(Stored data)
============
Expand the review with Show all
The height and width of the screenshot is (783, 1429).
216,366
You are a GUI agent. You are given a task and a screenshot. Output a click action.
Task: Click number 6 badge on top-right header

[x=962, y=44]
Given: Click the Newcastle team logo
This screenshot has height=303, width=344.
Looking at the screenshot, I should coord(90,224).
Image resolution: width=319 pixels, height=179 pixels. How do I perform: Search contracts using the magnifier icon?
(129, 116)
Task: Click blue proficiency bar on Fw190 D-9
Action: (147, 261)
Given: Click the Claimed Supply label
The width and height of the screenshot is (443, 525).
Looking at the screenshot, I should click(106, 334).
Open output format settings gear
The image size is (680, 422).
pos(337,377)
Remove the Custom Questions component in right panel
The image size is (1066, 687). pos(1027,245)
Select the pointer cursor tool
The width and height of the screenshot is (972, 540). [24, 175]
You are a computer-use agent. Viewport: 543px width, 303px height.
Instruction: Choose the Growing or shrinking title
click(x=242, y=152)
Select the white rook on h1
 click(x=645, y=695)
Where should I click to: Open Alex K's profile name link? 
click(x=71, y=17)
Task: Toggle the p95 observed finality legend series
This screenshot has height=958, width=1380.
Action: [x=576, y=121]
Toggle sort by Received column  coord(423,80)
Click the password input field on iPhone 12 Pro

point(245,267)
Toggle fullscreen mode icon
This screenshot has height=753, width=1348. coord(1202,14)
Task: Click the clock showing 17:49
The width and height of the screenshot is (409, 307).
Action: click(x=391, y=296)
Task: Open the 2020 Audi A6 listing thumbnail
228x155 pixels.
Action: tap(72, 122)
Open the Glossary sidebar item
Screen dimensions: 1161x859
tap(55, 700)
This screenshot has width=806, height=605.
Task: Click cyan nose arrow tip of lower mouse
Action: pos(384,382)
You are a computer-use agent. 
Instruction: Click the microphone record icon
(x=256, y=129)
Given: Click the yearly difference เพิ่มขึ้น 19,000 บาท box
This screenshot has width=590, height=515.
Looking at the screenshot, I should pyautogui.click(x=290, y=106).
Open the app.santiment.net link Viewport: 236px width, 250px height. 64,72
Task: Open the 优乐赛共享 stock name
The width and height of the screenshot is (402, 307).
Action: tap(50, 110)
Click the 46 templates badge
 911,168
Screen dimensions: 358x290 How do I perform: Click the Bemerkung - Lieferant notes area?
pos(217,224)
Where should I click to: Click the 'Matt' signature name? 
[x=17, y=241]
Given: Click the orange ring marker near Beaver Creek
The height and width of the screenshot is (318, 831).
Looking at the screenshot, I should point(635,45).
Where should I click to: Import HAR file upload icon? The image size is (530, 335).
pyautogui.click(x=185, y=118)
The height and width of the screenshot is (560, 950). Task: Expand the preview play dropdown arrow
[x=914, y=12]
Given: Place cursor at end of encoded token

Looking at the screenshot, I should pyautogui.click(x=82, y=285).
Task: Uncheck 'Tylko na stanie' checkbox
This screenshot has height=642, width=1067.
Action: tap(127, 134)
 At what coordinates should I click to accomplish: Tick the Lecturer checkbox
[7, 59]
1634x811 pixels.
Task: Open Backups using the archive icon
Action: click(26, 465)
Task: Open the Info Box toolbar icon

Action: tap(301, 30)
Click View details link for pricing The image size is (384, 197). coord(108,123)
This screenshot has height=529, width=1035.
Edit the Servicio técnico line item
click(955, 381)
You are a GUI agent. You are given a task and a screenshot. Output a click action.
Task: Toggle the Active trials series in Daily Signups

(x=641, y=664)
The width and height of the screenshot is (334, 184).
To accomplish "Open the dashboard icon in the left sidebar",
============
Copy every line in the entries above that has the string "Viewport" in it.

You are a computer-use agent. Viewport: 543px width, 303px height.
Open the app.santiment.net link Viewport: 236px width, 250px height. 64,72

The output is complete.